While experiencing systemic and structural racism from services, Black folk may also be forced to manage cultural difficulties such as stigma and lack of awareness of neurodiversity. Countless members from our group told stories of their struggles being overlooked and dismissed due to their parents’ fear of their child being labelled within the education system. The distancing from disabilities and taboo associated with needing reasonable adjustments forced many of us to suffer in silence or simply forced us out of the room completely. This, coupled with the poorer outcomes within the education system for Black children, paints a multifaceted minefield we are forced to navigate with no map or compass in sight.

 

 

3) Black Women

 

The unique experience and intersection of being a Black Woman combines all of the above and more. Figures showed that 19.3% of Black women screened positive for ADHD versus 3.3% of White Men.
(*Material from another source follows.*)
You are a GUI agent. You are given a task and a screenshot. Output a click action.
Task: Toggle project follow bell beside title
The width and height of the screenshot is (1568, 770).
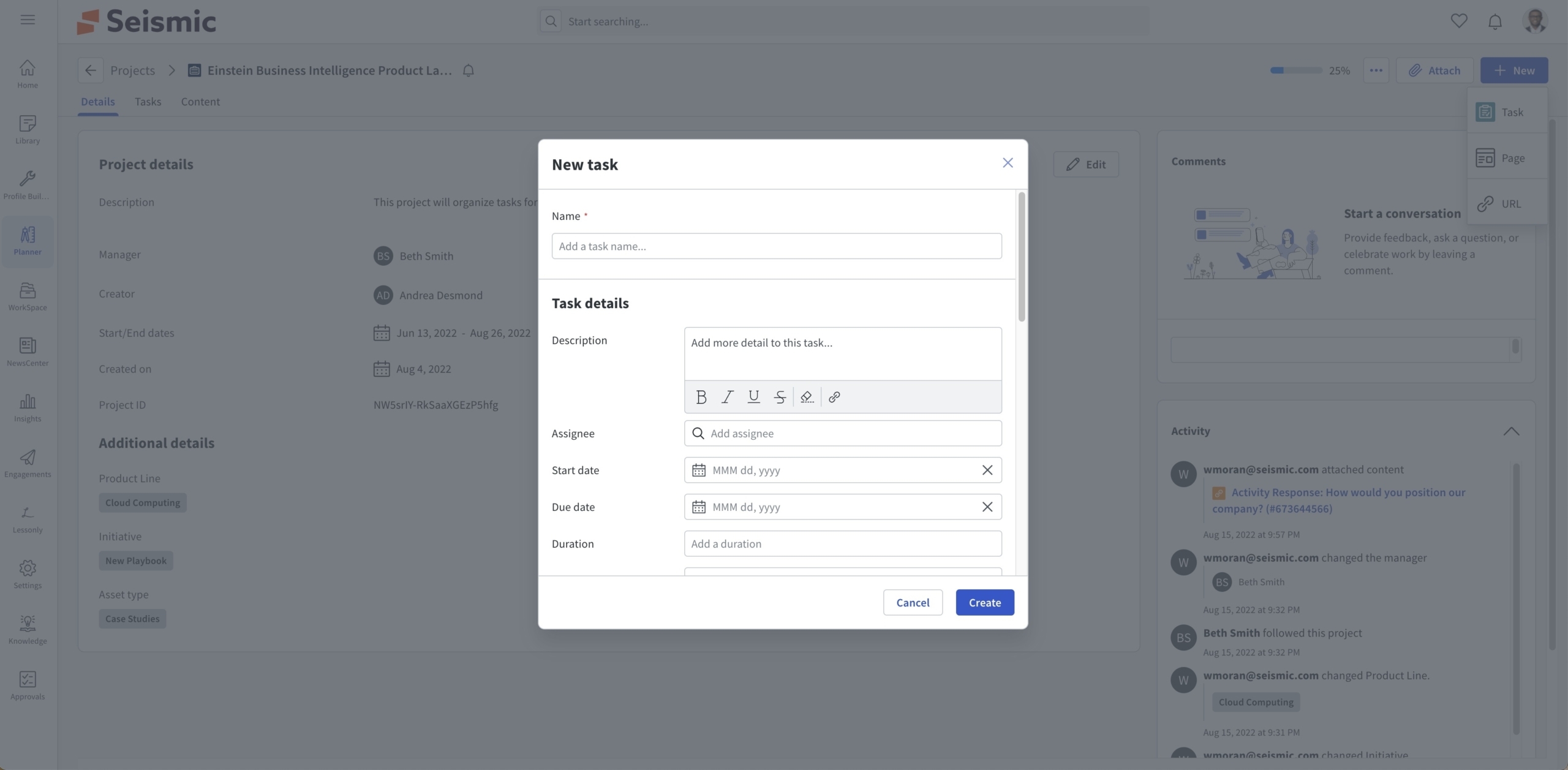point(468,70)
When we consider the findings earlier that showed women were less likely to be diagnosed or are diagnosed in later life, there seems to be a gap in identifying our needs and providing the necessary support, which Collins refers to as the ‘racial medical gap’. Contributions to this include the dismissal and minimisation of the Black woman’s struggle. We have had numerous stories shared from Black Women of being denied referrals from their GP’s as their symptoms did not appear ‘severe enough’. We have had members being told during assessment that they fit the criteria for ADHD but not the threshold as the symptoms have not ‘impaired their quality of life’ enough. My question is, to whose standard? The cultural pressures of Black Women to be strong, nurturing, organisers, neat and together, as well as the caveats so many of us heard growing up such as ‘you need to work twice as hard as everyone else’, create little to no room to struggle out loud. Cue: masking, where we may present as society and culture demands of us, but internally, there is a consequential chipping away at our wellbeing. The ableist assumption that a Black Woman who has managed to tick capitalist boxes of adulthood and therefore is not struggling ‘enough’ to have ADHD is one that blocks many of us from receiving the help we deserve, to strive instead of survive. It also highlights the lack of cultural sensitivity from practitioners in understanding our nuanced experience. Challenging this covert discrimination is further complicated by racist microagressions ascribed to us like the ‘angry Black Woman’ trope when we assert our position and demands. Stuck between a rock, a hard place and a hard rock where our pain is diminished and repressed from multiple angles. We are literally fighting to have our pain seen, and to see it ourselves through a multilayered beclouded lens.

 

Juggling the racial medical gap, a lack of culturally competent services and cultural pressures leaves us to balance on a single pointed platform while dodging the ricochet of gender inequalities and racism. Our experience is unique in a way that is beautiful and wonderful. Our community is an abundance of joy, creativity and magic, but it is in spite of and despite the barrage of barriers and difficulties we are forced to navigate within society. Women deserve better. Black folk deserve better. Black Women and Black Non-binary people deserve better. One step to creating this change is claiming neurodiversity in a language that tells our stories, speaks in our dialect and includes us in the narrative, in the many shades of our experiences that have thus far been overlooked and invisible.